=== Records for the task ===
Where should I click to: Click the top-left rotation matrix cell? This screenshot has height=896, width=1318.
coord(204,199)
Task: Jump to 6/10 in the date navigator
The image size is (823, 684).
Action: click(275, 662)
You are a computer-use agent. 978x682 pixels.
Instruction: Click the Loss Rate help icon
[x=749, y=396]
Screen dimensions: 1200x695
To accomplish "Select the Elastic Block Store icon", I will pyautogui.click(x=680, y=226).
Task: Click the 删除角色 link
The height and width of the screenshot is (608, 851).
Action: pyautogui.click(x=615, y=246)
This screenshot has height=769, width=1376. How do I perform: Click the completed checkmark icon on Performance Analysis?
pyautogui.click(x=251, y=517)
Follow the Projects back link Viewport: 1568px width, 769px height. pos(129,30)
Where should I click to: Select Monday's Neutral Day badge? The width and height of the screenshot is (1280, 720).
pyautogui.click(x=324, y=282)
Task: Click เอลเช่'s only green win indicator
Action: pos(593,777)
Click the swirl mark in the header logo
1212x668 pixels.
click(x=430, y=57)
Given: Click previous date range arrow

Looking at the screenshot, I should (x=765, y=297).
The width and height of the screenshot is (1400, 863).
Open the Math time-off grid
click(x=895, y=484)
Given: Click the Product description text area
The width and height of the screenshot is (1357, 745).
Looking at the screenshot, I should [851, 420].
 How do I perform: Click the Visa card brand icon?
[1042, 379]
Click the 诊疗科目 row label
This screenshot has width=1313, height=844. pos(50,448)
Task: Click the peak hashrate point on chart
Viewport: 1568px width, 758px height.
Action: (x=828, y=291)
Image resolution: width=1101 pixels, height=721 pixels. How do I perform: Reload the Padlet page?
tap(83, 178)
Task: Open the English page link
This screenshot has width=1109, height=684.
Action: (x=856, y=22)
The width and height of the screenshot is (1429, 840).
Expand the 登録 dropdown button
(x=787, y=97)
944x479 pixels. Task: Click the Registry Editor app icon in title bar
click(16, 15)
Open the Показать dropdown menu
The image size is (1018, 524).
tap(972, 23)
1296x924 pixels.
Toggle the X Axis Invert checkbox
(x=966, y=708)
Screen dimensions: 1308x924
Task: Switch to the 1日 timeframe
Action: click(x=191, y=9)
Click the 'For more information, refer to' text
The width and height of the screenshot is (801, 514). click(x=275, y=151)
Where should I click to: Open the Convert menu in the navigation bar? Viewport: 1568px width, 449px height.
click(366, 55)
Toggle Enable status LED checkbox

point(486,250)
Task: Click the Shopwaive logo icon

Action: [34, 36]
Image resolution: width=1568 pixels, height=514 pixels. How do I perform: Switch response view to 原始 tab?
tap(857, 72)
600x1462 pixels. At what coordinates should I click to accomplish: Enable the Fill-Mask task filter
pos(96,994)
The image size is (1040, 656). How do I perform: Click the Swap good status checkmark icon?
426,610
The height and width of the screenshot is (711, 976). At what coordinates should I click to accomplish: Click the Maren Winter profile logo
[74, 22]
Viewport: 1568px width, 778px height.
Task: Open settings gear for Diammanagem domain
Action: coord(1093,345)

=== Stated exercise ===
Copy, character for character, the part of the records that opens with the line containing "944x479 pixels. Task: Click" and closes at the end of the records, including both ends.

=== Right answer ===
944x479 pixels. Task: Click the Registry Editor app icon in title bar
click(16, 15)
Open the Показать dropdown menu
The image size is (1018, 524).
tap(972, 23)
1296x924 pixels.
Toggle the X Axis Invert checkbox
(x=966, y=708)
Screen dimensions: 1308x924
Task: Switch to the 1日 timeframe
Action: click(x=191, y=9)
Click the 'For more information, refer to' text
The width and height of the screenshot is (801, 514). click(x=275, y=151)
Where should I click to: Open the Convert menu in the navigation bar? Viewport: 1568px width, 449px height.
click(366, 55)
Toggle Enable status LED checkbox

point(486,250)
Task: Click the Shopwaive logo icon

Action: [34, 36]
Image resolution: width=1568 pixels, height=514 pixels. How do I perform: Switch response view to 原始 tab?
tap(857, 72)
600x1462 pixels. At what coordinates should I click to accomplish: Enable the Fill-Mask task filter
pos(96,994)
The image size is (1040, 656). How do I perform: Click the Swap good status checkmark icon?
426,610
The height and width of the screenshot is (711, 976). At what coordinates should I click to accomplish: Click the Maren Winter profile logo
[74, 22]
Viewport: 1568px width, 778px height.
Task: Open settings gear for Diammanagem domain
Action: coord(1093,345)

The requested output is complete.